Starting with the line that contains "Task: Open editor options with the lines icon" and ending with the last line of the entries, repeat exactly those lines and nothing else, pictures excluded.

<<<<

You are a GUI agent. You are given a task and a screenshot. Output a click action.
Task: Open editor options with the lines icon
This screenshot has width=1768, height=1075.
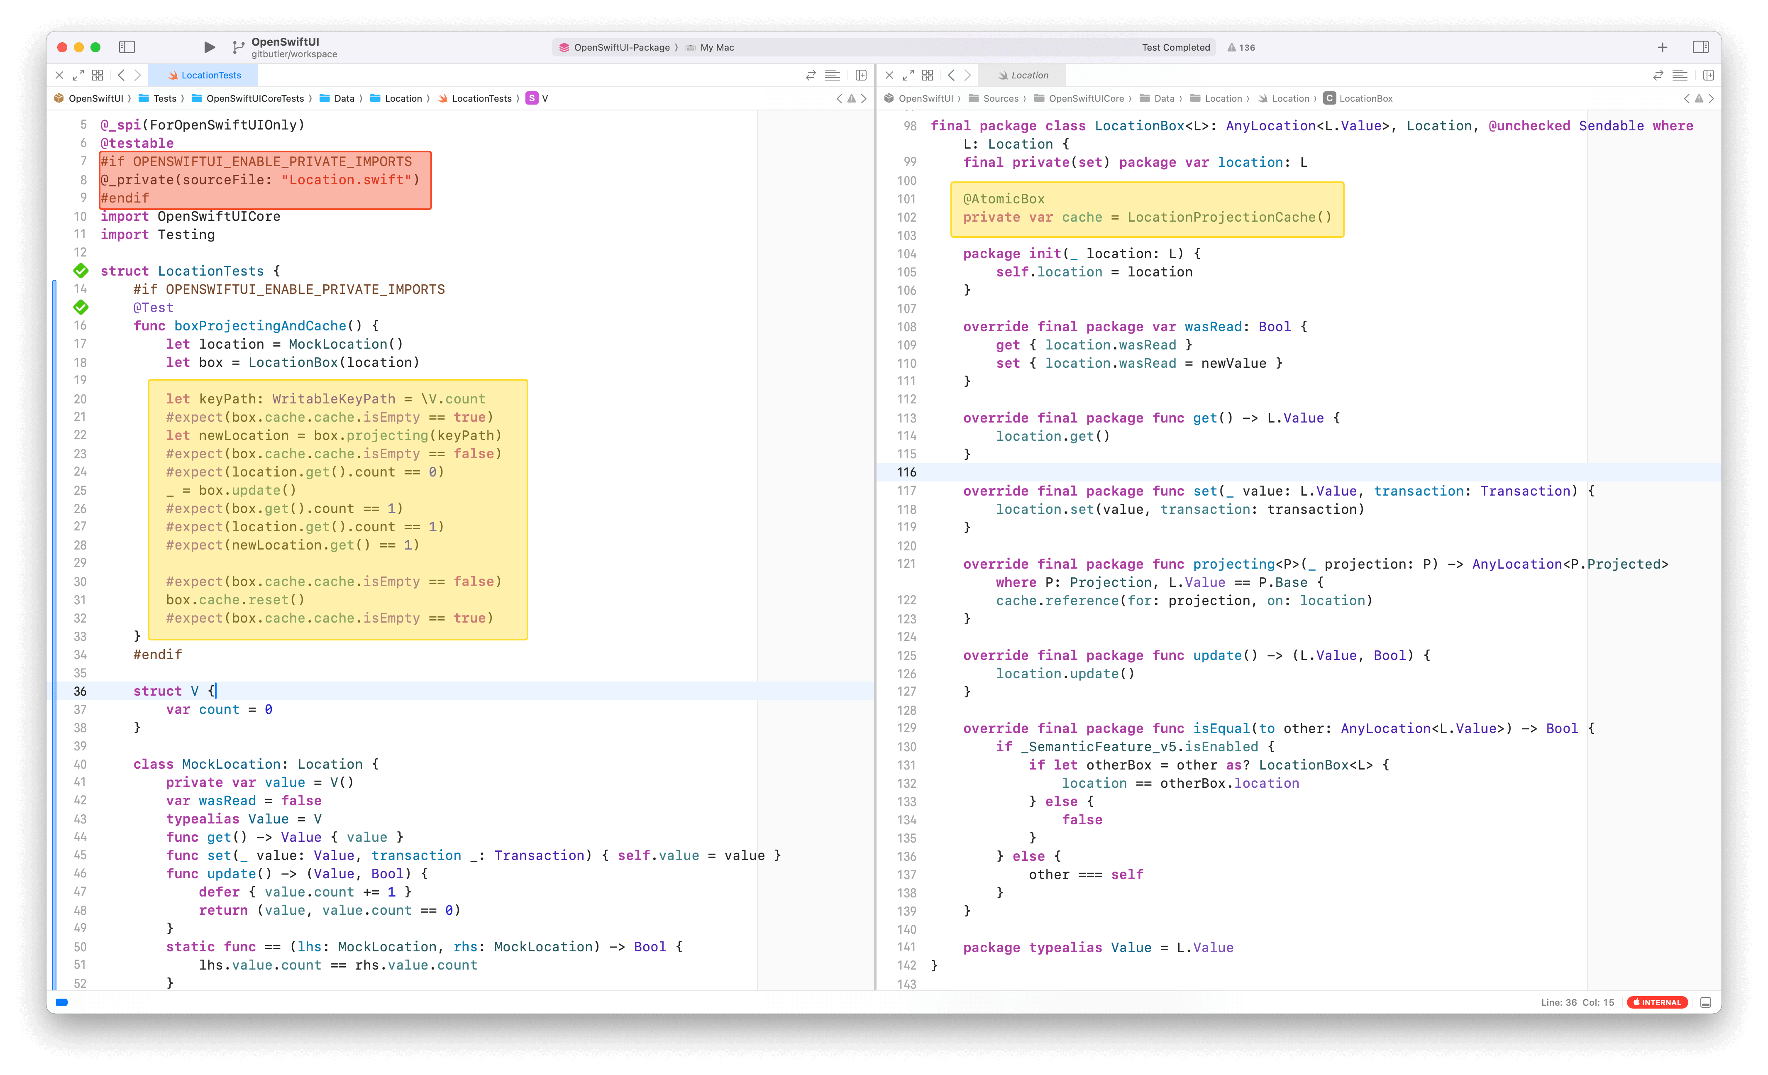832,75
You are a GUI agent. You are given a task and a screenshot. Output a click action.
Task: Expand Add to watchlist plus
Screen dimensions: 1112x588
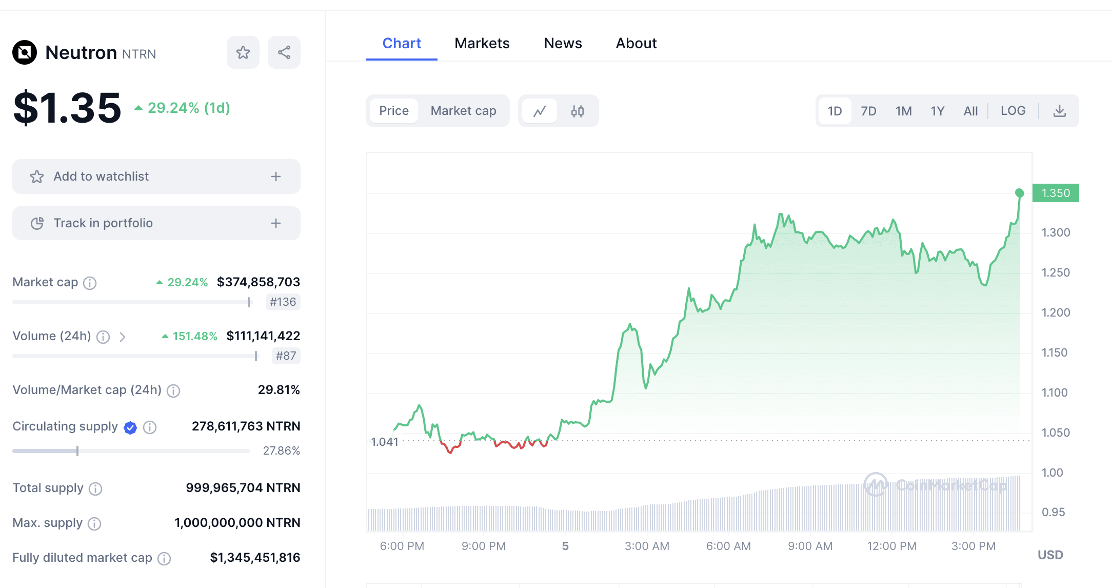pyautogui.click(x=276, y=177)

>>>>

> [Task output]
Task: Open editor options with the lines icon
This screenshot has width=1768, height=1075.
832,75
You are a GUI agent. You are given a task and a screenshot. Output a click action.
Task: Expand Add to watchlist plus
Screen dimensions: 1112x588
pyautogui.click(x=276, y=177)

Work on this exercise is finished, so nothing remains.